▶ _Work instructions_: Reproduce the line with "Given: Click the description" and everything after it in the listing below, exactly, both ends included. No pictures.

Material shown Block Start

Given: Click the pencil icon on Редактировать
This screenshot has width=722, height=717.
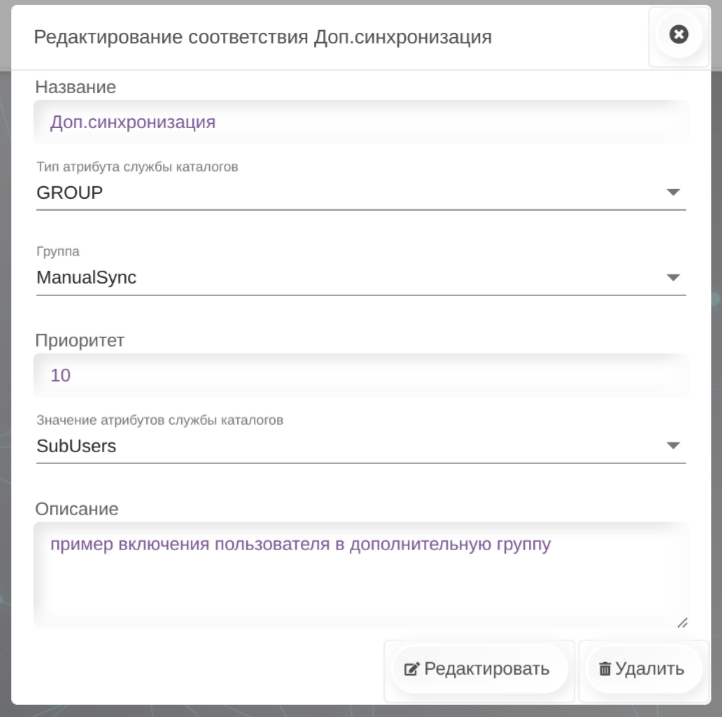Looking at the screenshot, I should pyautogui.click(x=410, y=669).
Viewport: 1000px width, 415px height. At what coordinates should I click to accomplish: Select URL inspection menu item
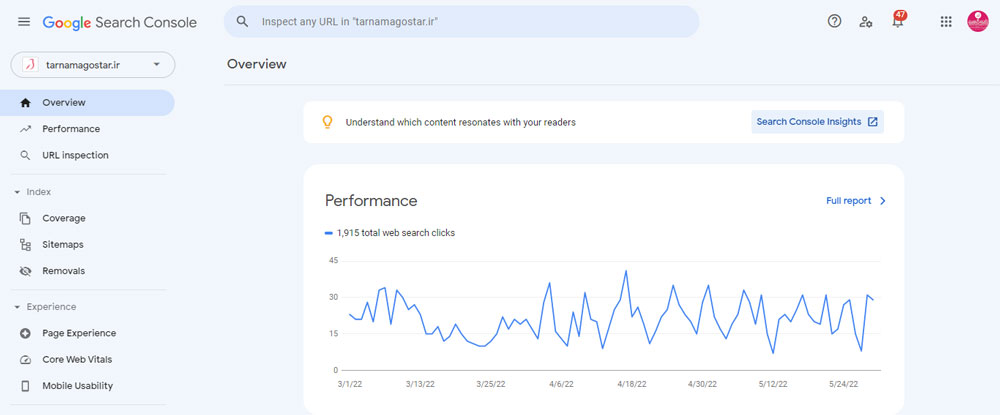pyautogui.click(x=75, y=155)

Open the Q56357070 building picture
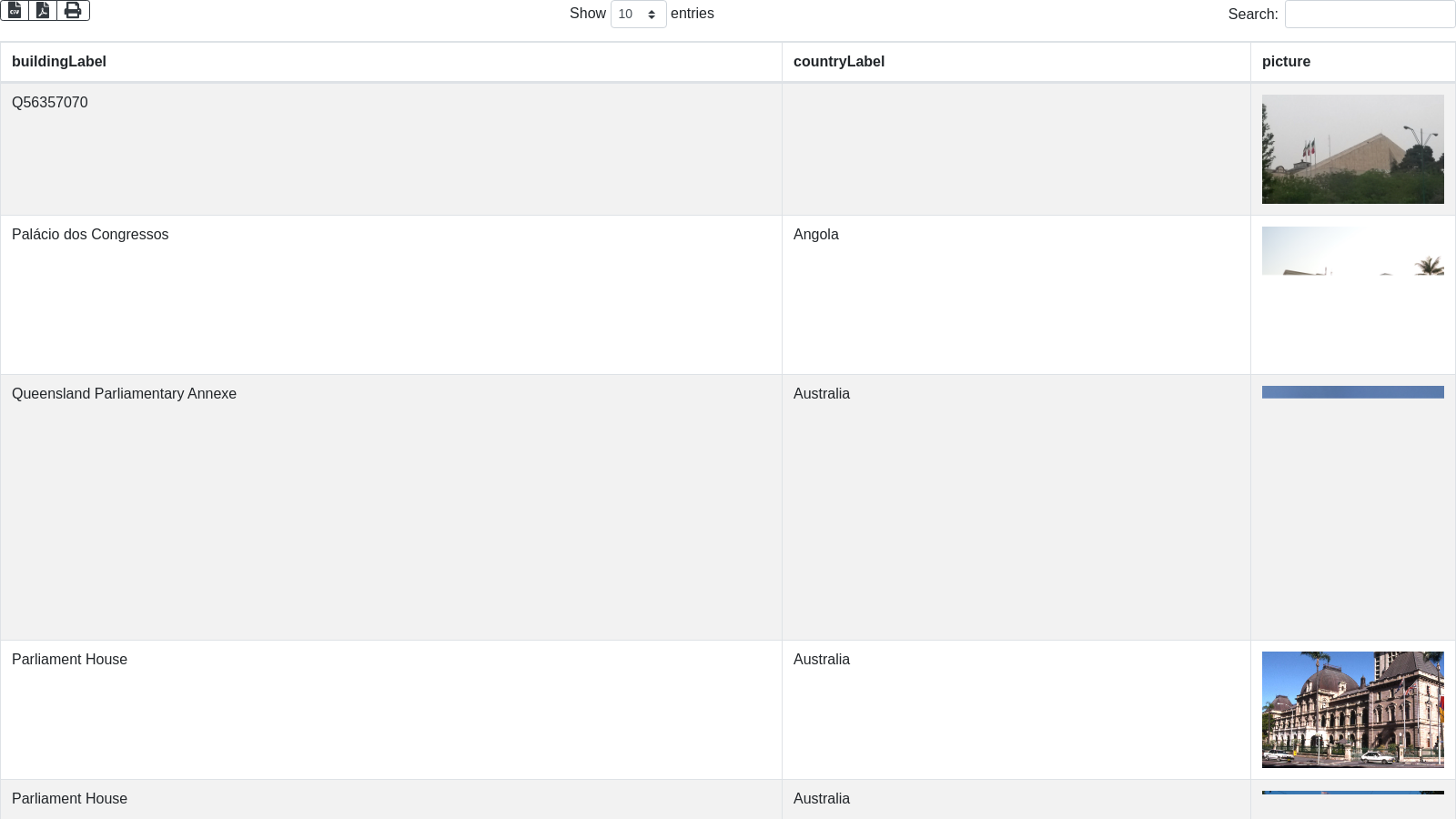point(1352,149)
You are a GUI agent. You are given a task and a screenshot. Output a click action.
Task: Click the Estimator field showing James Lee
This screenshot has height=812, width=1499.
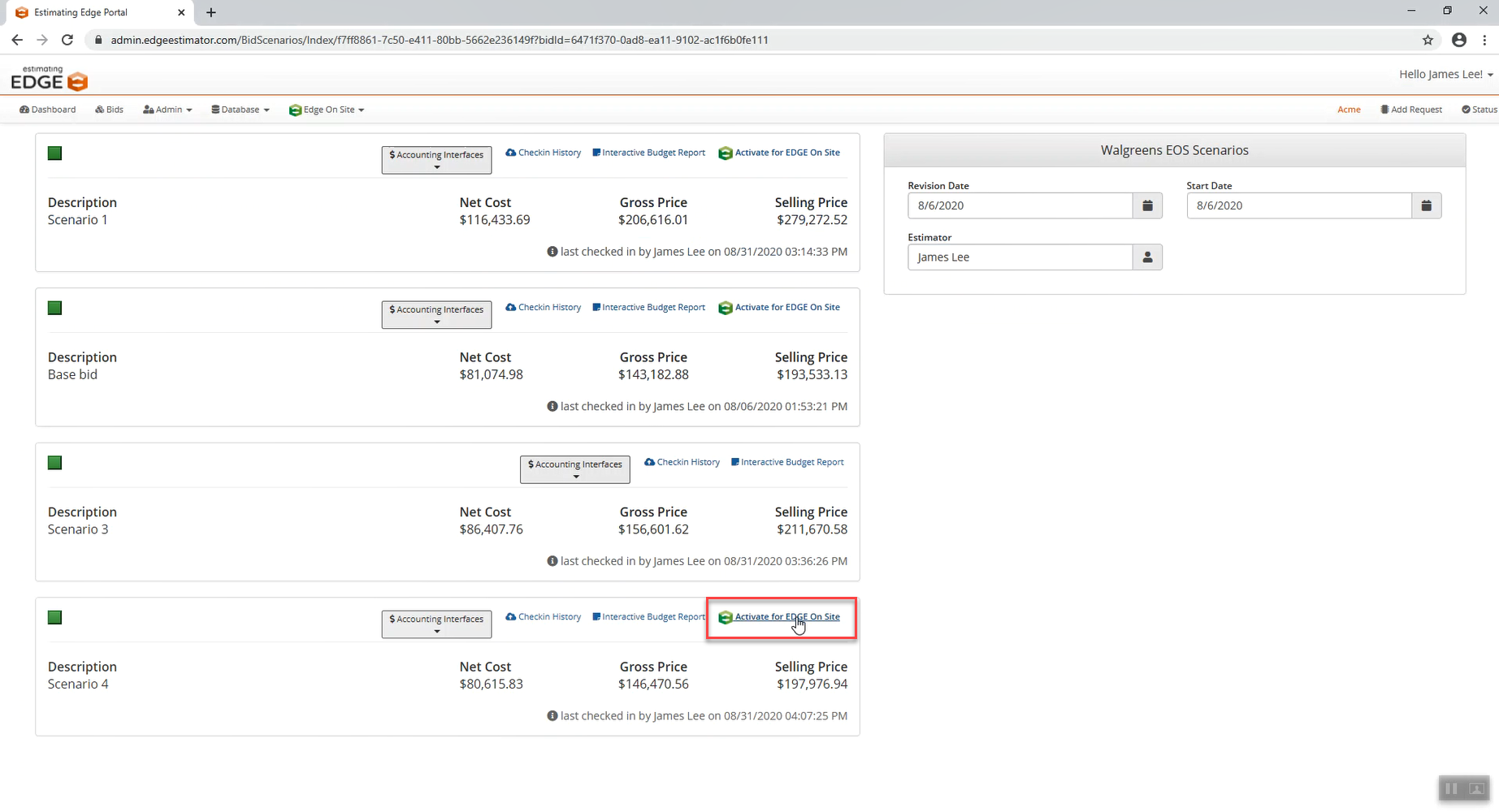(1020, 257)
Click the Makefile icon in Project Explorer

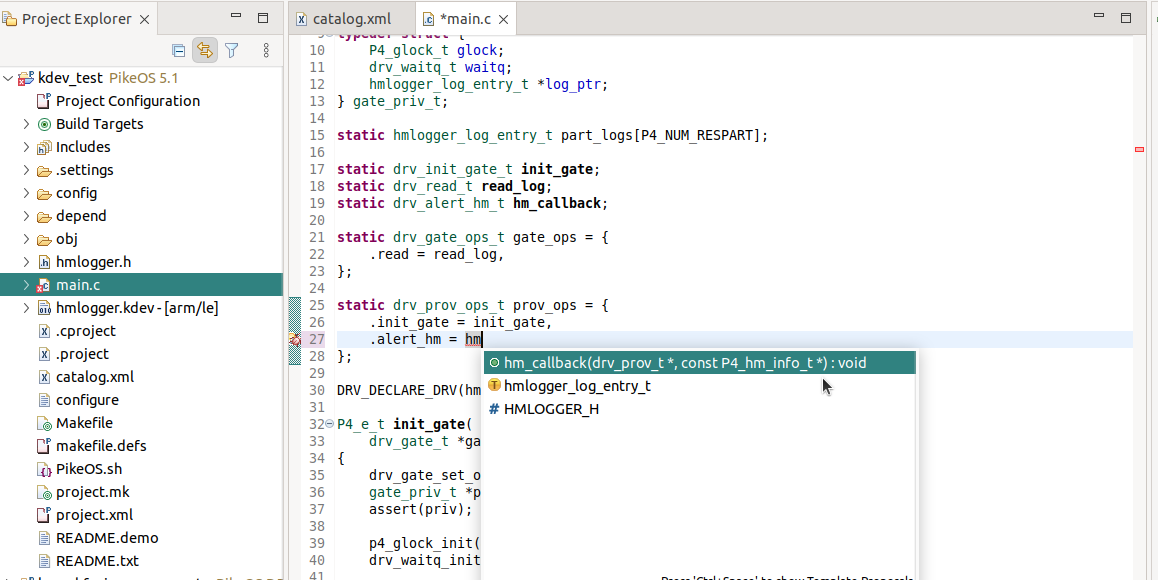pyautogui.click(x=44, y=423)

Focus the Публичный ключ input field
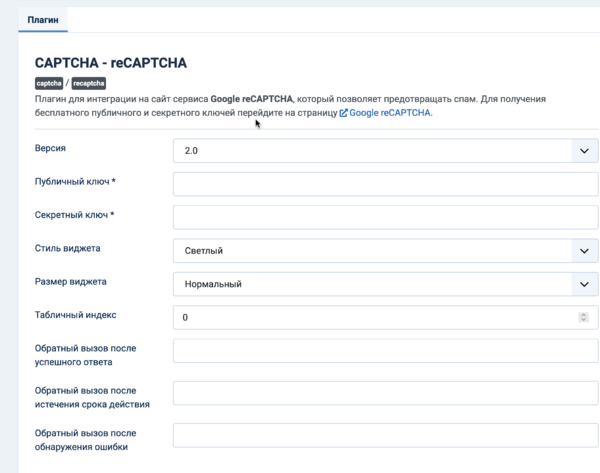[x=385, y=184]
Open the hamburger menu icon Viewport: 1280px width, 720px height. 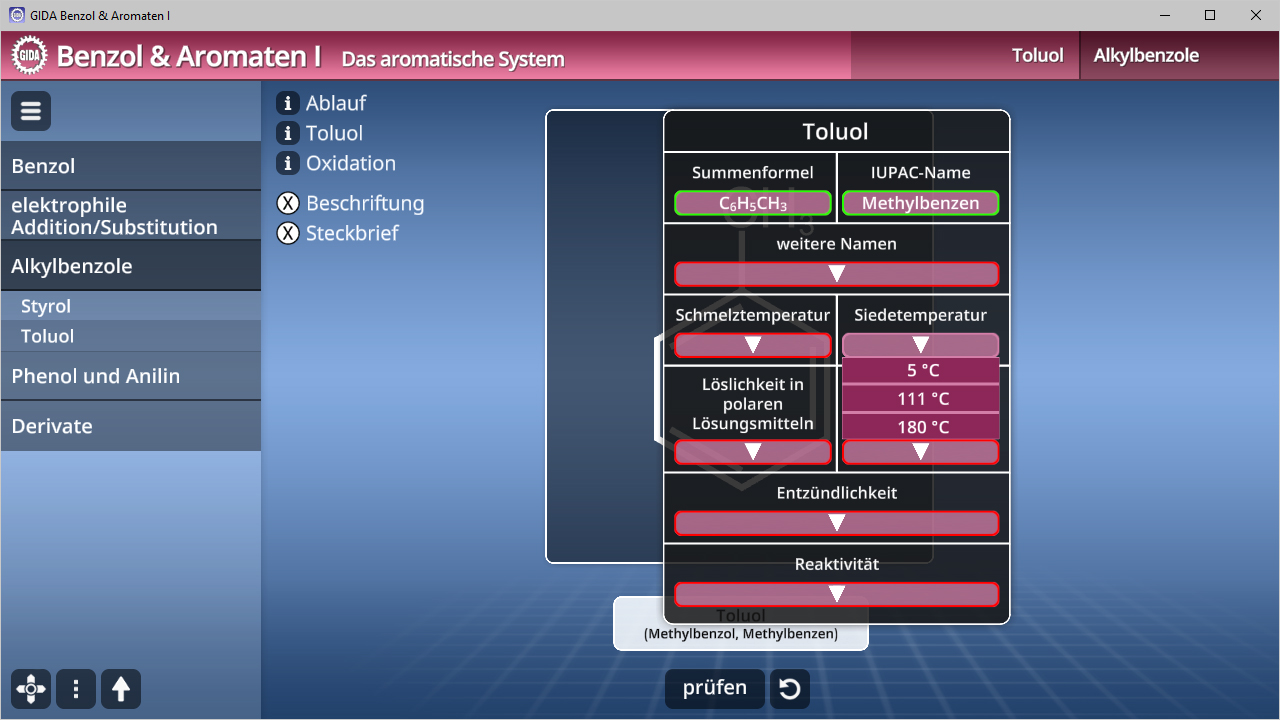tap(31, 111)
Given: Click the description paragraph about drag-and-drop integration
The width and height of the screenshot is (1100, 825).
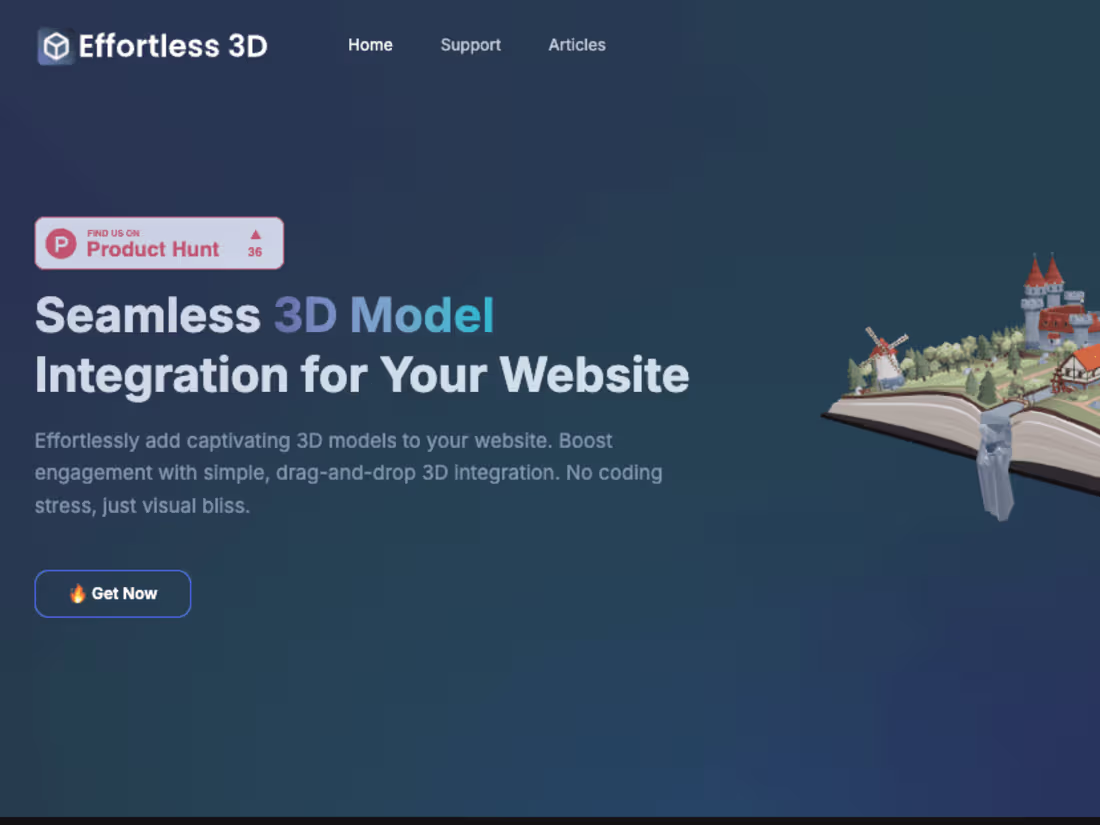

Material shown Block End

▶ _Solution to this problem_:
Given: Click the description paragraph about drag-and-drop integration
The width and height of the screenshot is (1100, 825).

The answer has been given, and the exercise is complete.